The cancer.  Well we first get my health back up, let the surgery heal and stuff. I'm so skinny and weak. No way I'd make it through treatment.  Then it's radiation and chemo and I know nothing yet about it except everyone says it's hell.  I don't know if it's inpatient or out, or if it's relative hell that for me will be in fact merely shitty.  I do know that when other people say it's hell, it's usually just purgatory, and I've been through hells they can't imagine.  I guess I just am as strong as everyone says.  But I wish they wouldn't assume it so quickly because they think that equals "doesn't need anything."  I get so neglected.  Last night they kept putting me off. I really wanted my hair washed. I really couldn't stand the extra IV needle in my elbow preventing me from bending my arm. The night nurse came on, after the day nurse failed to keep her promise to arrange anything.  She asked me how I was feeling. I was in tears and said I was depressed.  Told her I just wanted the oily plaster feeling off my scalp and the needle out my arm. She complied.  Took out the needle and set me up at a sink with some shampoo. Cheered me right back up.  I got back to my room and noticed the little rental tv had a light shining. Odd.  Okay, lets see if it works. It does!  Now I was downright happy.  I watched a stupid old movie and went to sleep.  Got woken repeatedly as they do in hospital, watched a buster keaton movie in the morning over my boiled egg and greens and coconut water, and felt lucky for a change.

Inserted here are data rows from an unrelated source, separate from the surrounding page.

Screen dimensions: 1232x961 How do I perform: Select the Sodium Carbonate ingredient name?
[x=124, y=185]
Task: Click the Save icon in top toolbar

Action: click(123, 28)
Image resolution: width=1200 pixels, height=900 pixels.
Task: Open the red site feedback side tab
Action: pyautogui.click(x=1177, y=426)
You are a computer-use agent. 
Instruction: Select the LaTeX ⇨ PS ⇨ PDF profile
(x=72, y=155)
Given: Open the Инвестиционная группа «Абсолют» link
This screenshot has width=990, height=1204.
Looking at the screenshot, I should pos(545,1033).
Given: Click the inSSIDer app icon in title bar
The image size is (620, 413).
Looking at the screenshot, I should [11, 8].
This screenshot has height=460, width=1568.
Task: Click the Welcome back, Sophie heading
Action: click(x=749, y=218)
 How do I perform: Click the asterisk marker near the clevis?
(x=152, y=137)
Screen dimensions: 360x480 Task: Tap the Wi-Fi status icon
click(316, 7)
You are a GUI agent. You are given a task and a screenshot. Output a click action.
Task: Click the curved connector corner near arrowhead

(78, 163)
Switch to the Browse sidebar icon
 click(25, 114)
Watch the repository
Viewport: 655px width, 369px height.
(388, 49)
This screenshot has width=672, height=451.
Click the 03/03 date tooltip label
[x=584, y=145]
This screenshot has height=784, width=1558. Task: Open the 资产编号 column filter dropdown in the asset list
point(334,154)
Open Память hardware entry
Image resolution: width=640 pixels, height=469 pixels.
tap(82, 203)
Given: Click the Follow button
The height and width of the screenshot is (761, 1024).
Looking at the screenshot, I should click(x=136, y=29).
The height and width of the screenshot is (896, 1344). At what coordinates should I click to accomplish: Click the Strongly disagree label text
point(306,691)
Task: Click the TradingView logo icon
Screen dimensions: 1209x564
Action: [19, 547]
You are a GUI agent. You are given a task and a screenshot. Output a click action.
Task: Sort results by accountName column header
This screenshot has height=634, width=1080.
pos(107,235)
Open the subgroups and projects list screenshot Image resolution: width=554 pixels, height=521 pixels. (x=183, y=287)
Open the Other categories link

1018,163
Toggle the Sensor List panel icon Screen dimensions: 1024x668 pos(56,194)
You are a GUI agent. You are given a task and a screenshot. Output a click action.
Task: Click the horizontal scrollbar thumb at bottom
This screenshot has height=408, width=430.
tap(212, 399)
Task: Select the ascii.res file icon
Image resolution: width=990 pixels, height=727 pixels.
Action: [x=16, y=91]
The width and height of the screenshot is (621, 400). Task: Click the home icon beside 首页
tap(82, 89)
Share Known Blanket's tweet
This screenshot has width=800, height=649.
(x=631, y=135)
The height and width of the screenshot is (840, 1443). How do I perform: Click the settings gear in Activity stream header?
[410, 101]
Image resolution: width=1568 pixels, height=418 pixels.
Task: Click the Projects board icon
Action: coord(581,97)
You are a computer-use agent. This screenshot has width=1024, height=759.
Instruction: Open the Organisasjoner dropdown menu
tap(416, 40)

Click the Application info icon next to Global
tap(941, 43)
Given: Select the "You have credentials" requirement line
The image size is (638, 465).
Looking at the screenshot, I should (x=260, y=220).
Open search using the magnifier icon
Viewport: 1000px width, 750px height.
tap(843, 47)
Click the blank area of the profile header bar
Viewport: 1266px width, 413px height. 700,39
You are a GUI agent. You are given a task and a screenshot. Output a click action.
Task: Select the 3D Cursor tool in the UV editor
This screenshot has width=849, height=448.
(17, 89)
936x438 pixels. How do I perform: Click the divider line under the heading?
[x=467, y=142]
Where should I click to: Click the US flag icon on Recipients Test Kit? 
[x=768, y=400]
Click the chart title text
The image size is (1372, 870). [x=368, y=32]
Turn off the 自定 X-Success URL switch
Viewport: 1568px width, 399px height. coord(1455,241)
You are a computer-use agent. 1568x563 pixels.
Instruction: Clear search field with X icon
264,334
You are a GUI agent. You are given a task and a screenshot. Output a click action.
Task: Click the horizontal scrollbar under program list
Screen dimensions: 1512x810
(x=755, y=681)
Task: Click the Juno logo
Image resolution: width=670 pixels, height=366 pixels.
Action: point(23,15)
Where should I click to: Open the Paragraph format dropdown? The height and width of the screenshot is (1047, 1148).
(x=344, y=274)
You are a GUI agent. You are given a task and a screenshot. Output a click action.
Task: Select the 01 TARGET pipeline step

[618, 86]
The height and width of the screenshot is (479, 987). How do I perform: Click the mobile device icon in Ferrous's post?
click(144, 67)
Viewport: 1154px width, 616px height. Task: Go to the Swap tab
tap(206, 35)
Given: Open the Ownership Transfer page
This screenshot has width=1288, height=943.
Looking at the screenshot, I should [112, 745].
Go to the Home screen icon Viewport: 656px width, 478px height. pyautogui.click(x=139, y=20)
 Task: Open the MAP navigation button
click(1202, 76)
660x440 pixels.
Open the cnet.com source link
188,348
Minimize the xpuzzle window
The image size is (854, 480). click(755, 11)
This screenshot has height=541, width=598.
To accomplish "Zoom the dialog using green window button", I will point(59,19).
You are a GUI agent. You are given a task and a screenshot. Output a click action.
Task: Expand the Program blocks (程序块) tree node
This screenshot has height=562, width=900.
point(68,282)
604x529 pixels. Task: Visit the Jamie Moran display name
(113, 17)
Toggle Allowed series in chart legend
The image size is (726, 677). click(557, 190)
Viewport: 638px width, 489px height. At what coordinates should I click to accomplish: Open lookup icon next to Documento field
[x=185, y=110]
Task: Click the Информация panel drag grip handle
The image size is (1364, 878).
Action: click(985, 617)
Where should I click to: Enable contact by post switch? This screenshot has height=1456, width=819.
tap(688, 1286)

Timmy.  Oh poor little dog.  I called him friday afternoon and he howled and howled into the phone like a demon.  When I got back he still seemed scared like this wasn't real but he's napping now and seems a lot more content.
So, that was an interesting experience I don't appreciate. I go back Monday for some adjustments to my belly and there's a doctor appt in the afternoon. He plans a complete exam then, although with all the vitals they kept at the hospital there won't be as much to examine.  The oncologist checked out the fibroid in my vagina and said it didn't look particularly dangerous to him.  I won't check it out again till I can bathe, after my stitches come out. For now it's going to be a shower hose and very careful washing. I'll miss my bath.  I can bathe fine with the colostomy once it's all healed and adjusted, so baths won't be lost forever.
I'm so tired.  So light and weak.  So thin.  I love being thin, though. Really love it.  Its more me than being heavy.  Only I want more muscle on my frame.  I need to be strong and athletic, lean and wiry. That's who I am, and who I will now become again.  Well, unless the cancer kills me.  learning it's not spread out to my lymph nodes, lungs, or breasts, that's giving me the first hope I've had all year.  I could possibly survive.
I may even get the colostomy bag off in a year or two if they don't have to remove too much of my bowel. he said they can do another colonoscopy via the stoma (the new lump hole in my belly) to see what else is going on in there and that will tell us how much of my bowel will survive.  However, the mass of illegal tissue is big as a baseball and my pelvis is too small, he can't cut it out without doing too much damage in there. So that's why the chemo first.